Stadtrat verabschiedet 92-Millionen-Haushalt 2026 ohne Steuererhöhungen
Trudel RuppersbergerStadtrat verabschiedet 92-Millionen-Haushalt 2026 ohne Steuererhöhungen
Der Stadtrat hat den Haushalt für 2026 in Höhe von 92 Millionen Euro verabschiedet. Der Plan konzentriert sich auf zentrale Vorhaben wie Schulmodernisierungen, den Bau einer neuen Feuerwehrwache und Sanierungen am städtischen Betriebshof. Trotz finanzieller Belastungen wurden keine Steuererhöhungen beschlossen, und die Personalkosten bleiben erstmals seit Jahren stabil.

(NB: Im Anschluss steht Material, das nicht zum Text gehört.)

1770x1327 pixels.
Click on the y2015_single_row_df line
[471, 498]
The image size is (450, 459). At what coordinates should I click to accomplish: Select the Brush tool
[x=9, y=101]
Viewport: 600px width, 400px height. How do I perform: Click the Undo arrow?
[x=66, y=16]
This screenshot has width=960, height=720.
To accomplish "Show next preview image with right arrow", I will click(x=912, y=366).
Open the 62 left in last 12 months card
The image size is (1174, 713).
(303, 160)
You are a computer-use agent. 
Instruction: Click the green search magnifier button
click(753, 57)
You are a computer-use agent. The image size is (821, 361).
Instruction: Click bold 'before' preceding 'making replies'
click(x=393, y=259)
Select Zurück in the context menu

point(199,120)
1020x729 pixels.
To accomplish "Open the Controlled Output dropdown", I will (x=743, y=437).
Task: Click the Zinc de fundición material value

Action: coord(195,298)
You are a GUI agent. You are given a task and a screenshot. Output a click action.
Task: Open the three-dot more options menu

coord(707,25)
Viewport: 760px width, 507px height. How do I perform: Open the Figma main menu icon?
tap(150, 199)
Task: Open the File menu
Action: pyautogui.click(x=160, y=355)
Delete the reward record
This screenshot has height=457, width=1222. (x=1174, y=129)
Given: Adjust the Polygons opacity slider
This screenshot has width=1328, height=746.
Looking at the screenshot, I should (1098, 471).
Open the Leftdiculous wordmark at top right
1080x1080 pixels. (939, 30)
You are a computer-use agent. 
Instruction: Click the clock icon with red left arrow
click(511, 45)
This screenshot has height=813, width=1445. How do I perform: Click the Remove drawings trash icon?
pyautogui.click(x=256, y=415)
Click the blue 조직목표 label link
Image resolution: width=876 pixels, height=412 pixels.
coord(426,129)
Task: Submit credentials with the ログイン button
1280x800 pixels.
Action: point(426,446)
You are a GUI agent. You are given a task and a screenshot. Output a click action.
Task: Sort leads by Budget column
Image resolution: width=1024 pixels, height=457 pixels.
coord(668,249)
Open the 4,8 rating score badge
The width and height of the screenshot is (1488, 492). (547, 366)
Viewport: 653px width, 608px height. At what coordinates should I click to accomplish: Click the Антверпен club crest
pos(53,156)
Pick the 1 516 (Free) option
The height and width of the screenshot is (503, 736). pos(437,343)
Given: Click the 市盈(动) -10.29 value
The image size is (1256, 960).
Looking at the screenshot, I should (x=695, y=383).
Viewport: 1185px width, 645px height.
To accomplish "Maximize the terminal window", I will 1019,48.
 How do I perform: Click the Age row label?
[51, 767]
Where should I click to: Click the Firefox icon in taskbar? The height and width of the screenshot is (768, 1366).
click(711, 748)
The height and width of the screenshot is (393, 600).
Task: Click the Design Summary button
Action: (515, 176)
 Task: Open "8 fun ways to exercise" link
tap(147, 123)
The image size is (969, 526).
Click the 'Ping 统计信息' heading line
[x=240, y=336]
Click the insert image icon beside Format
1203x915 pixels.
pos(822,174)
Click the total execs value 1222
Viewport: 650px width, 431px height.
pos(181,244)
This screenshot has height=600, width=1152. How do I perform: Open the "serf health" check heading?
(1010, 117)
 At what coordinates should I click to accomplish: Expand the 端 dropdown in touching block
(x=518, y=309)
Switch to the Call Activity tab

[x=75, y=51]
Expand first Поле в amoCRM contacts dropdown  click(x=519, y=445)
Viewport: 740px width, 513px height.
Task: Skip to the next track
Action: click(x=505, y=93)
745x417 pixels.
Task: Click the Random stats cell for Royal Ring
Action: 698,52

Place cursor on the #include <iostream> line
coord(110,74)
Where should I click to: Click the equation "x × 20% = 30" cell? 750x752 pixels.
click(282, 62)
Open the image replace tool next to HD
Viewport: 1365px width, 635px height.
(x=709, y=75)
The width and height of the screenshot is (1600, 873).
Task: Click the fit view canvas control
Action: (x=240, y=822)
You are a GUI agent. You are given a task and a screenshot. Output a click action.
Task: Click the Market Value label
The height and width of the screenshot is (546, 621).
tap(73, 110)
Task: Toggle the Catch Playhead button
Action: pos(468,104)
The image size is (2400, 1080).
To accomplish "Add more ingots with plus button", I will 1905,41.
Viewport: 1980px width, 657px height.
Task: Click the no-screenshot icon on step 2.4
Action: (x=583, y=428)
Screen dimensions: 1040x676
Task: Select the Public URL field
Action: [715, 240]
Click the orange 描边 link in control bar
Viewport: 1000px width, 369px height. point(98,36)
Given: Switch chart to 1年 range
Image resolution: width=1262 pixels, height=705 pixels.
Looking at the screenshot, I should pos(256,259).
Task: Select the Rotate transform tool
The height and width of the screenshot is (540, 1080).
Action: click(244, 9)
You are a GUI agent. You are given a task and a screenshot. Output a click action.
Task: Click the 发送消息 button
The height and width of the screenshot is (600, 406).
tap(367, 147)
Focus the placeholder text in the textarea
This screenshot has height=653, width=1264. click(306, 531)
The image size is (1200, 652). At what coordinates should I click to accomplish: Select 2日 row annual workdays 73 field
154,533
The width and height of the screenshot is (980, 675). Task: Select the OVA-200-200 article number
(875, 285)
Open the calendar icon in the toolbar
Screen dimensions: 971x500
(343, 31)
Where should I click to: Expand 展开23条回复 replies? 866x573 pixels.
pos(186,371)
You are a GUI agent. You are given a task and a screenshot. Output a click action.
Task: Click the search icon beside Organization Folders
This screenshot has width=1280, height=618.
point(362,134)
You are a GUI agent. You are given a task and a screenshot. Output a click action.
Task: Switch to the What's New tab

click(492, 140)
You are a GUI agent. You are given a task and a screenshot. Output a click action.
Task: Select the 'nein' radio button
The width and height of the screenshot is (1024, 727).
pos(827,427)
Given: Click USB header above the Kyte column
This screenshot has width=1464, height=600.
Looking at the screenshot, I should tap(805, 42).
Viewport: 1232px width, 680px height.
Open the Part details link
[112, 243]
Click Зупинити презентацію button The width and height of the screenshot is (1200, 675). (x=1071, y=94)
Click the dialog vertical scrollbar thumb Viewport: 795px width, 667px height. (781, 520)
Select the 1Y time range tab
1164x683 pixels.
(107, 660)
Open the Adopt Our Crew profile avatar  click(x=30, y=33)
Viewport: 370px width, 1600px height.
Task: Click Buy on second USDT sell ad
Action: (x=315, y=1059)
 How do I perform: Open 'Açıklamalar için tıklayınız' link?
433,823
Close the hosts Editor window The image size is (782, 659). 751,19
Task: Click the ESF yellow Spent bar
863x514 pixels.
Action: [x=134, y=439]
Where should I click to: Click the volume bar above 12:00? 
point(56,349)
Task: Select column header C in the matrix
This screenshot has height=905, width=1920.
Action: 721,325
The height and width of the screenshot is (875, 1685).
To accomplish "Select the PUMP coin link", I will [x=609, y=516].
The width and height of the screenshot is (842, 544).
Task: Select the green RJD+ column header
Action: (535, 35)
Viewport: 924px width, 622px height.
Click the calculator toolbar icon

Der Haushalt erhielt Zustimmung von CDU, SPD, BfGT, FDP sowie einer Stadträtin der Grünen. Ablehnung kam von der AfD, der Linken und neun Mitgliedern der Grünen. Vertreter der Stadt betonten die Notwendigkeit, die Schulden zu begrenzen und gleichzeitig dringende Projekte zu finanzieren.
Zu den wichtigsten Investitionen zählen die Modernisierung von Schulen, der Neubau der Feuerwehrwache und die Aufwertung des Weberei-Geländes. Zudem soll die Haushaltslage durch konstante Grund- und Gewerbesteuern stabilisiert werden. Die Personalkosten, die in den vergangenen Jahren stiegen, bleiben 2026 unverändert.
Langfristige Prognosen zeigen, dass die Verschuldung bis 2029 auf bis zu 344 Millionen Euro anwachsen könnte. Ohne weitere Anpassungen drohen die finanziellen Rücklagen bis Ende des Jahrzehnts aufgebraucht zu sein. Der Rat plant daher, die Ausgaben stärker zu kontrollieren und Prioritäten zu setzen, um eine tiefere Haushaltskrise zu vermeiden.
Der Haushalt 2026 vereint neue Investitionen mit finanzieller Vorsicht. Zwar gab es keine Steuererhöhungen, doch bleiben die Kreditaufnahme und schrumpfende Rücklagen eine Herausforderung. Die Stadt wird sich nun darauf konzentrieren, die zentralen Projekte umzusetzen und gleichzeitig die Schuldenlast im Griff zu behalten.